[llvm] [SROA] Use tree-structure merge to remove alloca (PR #152793)
Nikita Popov via llvm-commits
llvm-commits at lists.llvm.org
Fri Aug 22 14:06:07 PDT 2025
================
@@ -2811,6 +2902,220 @@ class AllocaSliceRewriter : public InstVisitor<AllocaSliceRewriter, bool> {
return CanSROA;
}
+ /// Attempts to rewrite a partition using tree-structured merge optimization.
+ ///
+ /// This function analyzes a partition to determine if it can be optimized
+ /// using a tree-structured merge pattern, where multiple non-overlapping
+ /// stores completely fill an alloca. And there is no load from the alloca in
+ /// the middle of the stores. Such patterns can be optimized by eliminating
+ /// the intermediate stores and directly constructing the final vector by
+ /// using shufflevectors.
+ ///
+ /// Example transformation:
+ /// Before: (stores do not have to be in order)
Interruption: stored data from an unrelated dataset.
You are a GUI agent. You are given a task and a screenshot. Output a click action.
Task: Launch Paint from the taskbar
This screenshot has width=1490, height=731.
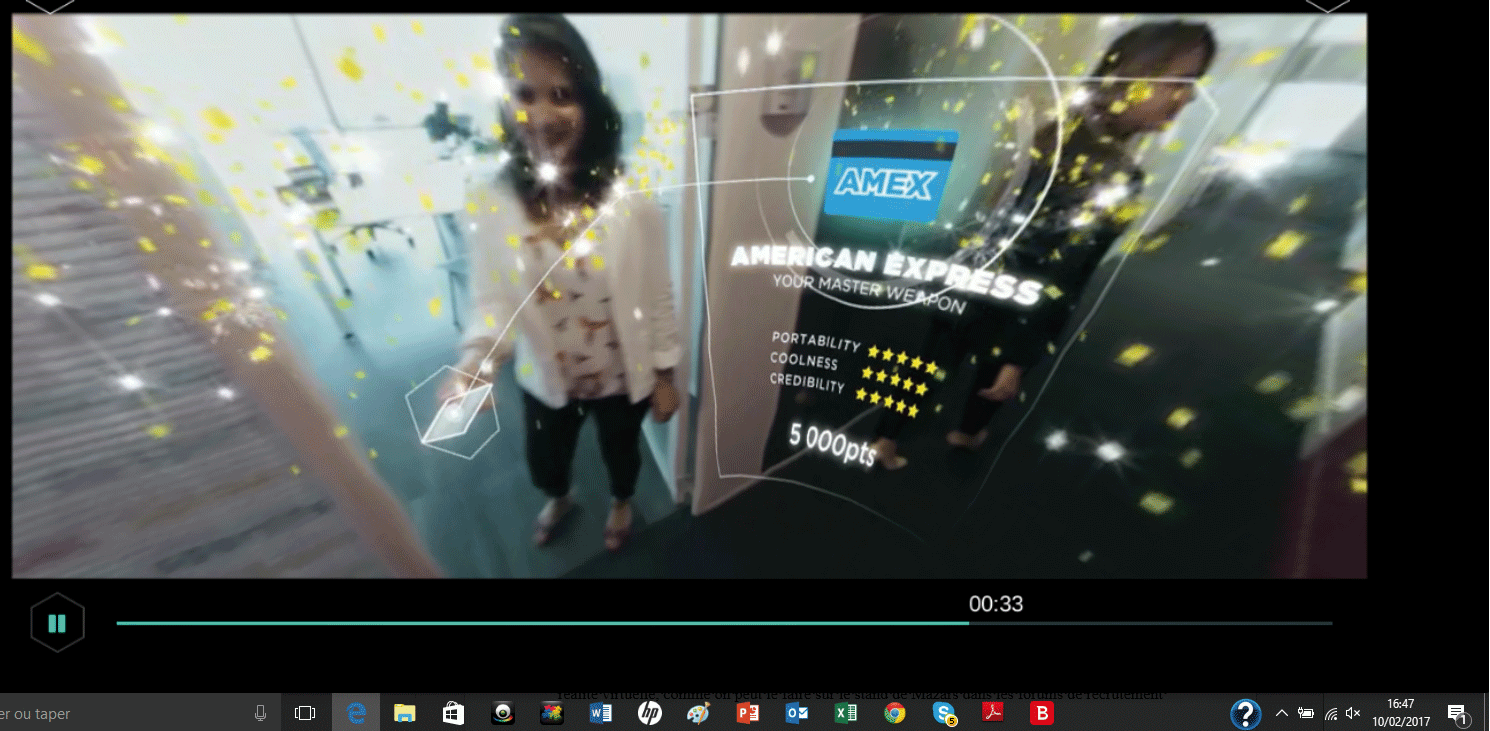point(698,713)
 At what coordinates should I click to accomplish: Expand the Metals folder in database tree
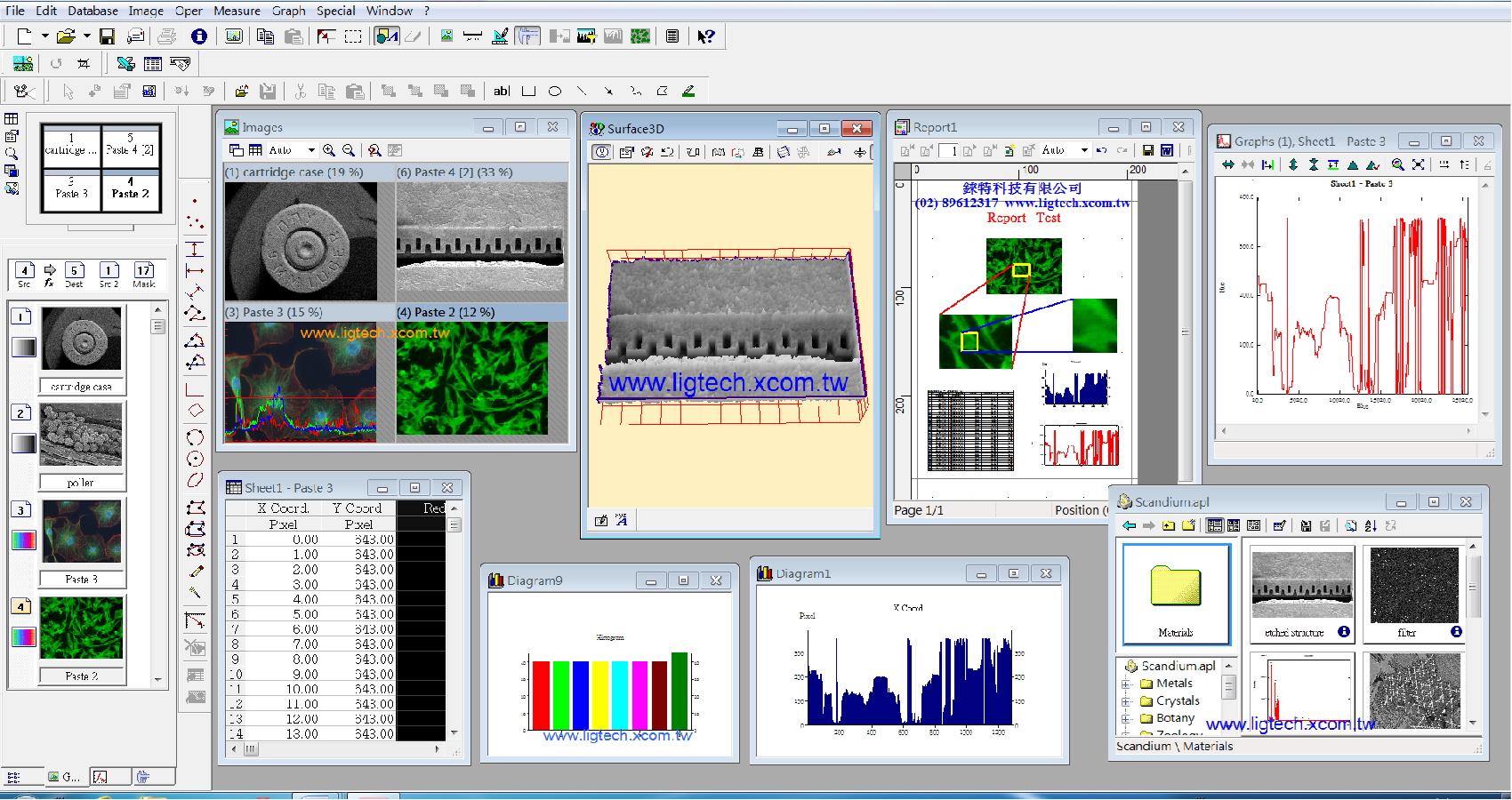pos(1126,684)
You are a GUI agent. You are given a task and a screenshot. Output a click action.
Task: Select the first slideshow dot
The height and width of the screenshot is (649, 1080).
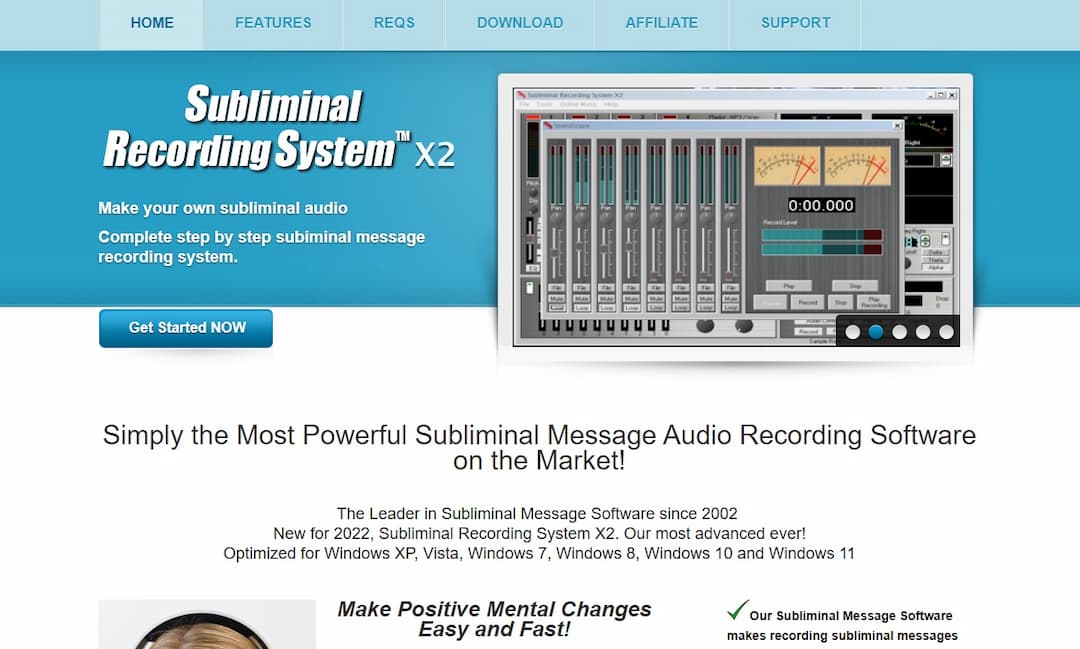[852, 332]
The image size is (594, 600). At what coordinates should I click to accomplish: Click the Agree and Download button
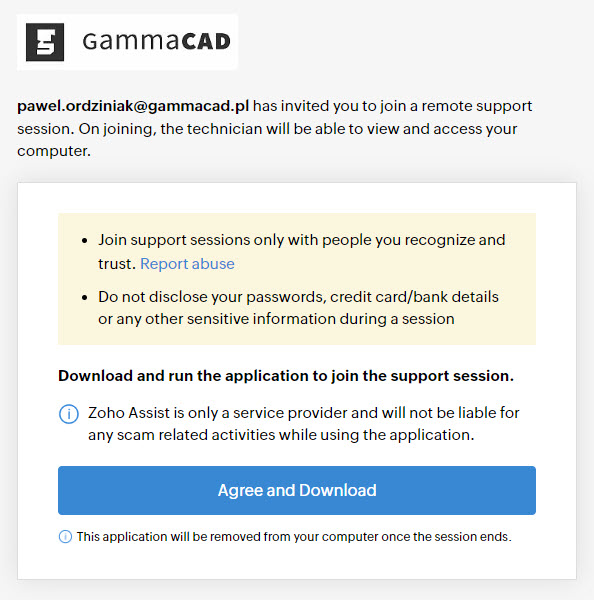tap(297, 490)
+ /// %alloca = alloca <8 x float>
+ /// store <2 x float> %val0, ptr %alloca ; offset 0-1
+ /// store <2 x float> %val2, ptr %alloca+16 ; offset 4-5
+ /// store <2 x float> %val1, ptr %alloca+8 ; offset 2-3
+ /// store <2 x float> %val3, ptr %alloca+24 ; offset 6-7
+ ///
+ /// After:
+ /// %alloca = alloca <8 x float>
+ /// %shuffle0 = shufflevector %val0, %val1, <4 x i32> <i32 0, i32 1, i32 2,
+ /// i32 3>
+ /// %shuffle1 = shufflevector %val2, %val3, <4 x i32> <i32 0, i32 1, i32 2,
+ /// i32 3>
+ /// %shuffle2 = shufflevector %shuffle0, %shuffle1, <8 x i32> <i32 0, i32 1,
+ /// i32 2, i32 3, i32 4, i32 5, i32 6, i32 7>
+ /// store %shuffle2, ptr %alloca
+ ///
+ /// The optimization looks for partitions that:
+ /// 1. Have no overlapping split slice tails
+ /// 2. Contain non-overlapping stores that cover the entire alloca
+ /// 3. Have exactly one load that reads the complete alloca structure and not
+ /// in the middle of the stores (TODO: maybe we can relax the constraint
+ /// about reading the entire alloca structure)
+ ///
+ /// \param P The partition to analyze and potentially rewrite
+ /// \return An optional vector of values that were deleted during the rewrite
+ /// process, or std::nullopt if the partition cannot be optimized
+ /// using tree-structured merge
+ std::optional<SmallVector<Value *, 4>>
+ rewriteTreeStructuredMerge(Partition &P) {
+ // No tail slices that overlap with the partition
+ if (P.splitSliceTails().size() > 0)
+ return std::nullopt;
+
+ SmallVector<Value *, 4> DeletedValues;
+ LoadInst *TheLoad = nullptr;
+
+ // Structure to hold store information
+ struct StoreInfo {
+ StoreInst *Store;
+ uint64_t BeginOffset;
+ uint64_t EndOffset;
+ Value *StoredValue;
+ StoreInfo(StoreInst *SI, uint64_t Begin, uint64_t End, Value *Val)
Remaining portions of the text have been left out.